9:00 – 11:00pm
I remember reading that it’s common for people to really become hooked on astronomy when they first view Saturn through a telescope. Tonight’s alignment of Saturn, Mars and Regulus along with its close proximity to the Moon raised my hopes and encouraged me to take a close look. Time was short, since our view to the west is limited by buildings and mountains, and the planets were only visible for a short time after sunset (when the sky is still somewhat bright). At first all I could see was the Moon, but as the sky grew darker I thought I spotted two points of light to the Moon’s right.
At this point, Joe called from Maine. While Rich spoke with him, I grabbed the binoculars and could easily see what I assumed to be Saturn, Mars, and Regulus—though no detail was present. I could just determine that Saturn was larger than Mars. I sat down at the scope and began to pan around. A bright spot flew by as I moved the scope too quickly.

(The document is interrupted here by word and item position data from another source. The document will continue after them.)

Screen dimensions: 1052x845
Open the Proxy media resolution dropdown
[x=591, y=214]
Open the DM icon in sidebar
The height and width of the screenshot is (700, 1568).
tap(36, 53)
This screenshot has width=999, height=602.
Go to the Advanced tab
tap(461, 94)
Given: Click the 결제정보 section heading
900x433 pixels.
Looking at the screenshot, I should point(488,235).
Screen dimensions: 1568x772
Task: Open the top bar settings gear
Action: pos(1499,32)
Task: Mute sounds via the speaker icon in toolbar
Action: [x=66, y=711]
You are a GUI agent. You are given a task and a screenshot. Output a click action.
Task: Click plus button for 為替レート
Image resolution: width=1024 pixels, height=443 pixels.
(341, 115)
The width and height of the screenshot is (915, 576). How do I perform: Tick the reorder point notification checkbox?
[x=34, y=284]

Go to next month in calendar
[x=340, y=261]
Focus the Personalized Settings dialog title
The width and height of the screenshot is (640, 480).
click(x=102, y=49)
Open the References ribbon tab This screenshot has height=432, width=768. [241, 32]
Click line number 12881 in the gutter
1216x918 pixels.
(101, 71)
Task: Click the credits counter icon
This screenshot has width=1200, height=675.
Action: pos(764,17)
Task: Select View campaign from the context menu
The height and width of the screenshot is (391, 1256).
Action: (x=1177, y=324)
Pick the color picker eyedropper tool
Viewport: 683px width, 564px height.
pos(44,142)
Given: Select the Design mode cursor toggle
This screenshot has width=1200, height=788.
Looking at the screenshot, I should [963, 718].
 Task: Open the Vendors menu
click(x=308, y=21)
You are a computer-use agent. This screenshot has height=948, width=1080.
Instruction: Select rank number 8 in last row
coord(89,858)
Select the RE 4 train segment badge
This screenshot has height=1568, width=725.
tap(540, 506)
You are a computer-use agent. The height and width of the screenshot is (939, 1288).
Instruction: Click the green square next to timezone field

Moving it back slowly brought Saturn into view. I almost shrieked! I could see the rings and the gap between them and the planet. Even though Rich was still on the phone, I sat him down in the chair and had him look. Moose-high-five! as he explained to Joe that I had just found Saturn. Awesome! A few moments later I found Mars. It looked like a big red star; no details could be seen.
This is not our image of Saturn; we haven’t progressed to the point where we can take any astrophotos at all (though I am tempted to see what, if anything, we can produce using my Panasonic FZ50 with telephoto conversion lens). But it is very similar to what we saw when looking through our scope. There’s nothing like the feeling I had when I zeroed in on Saturn for the first time, and recognized it!
This is the view we had of Jupiter and moons around 10:00pm. At 4:00am (Monday), it was cloudy.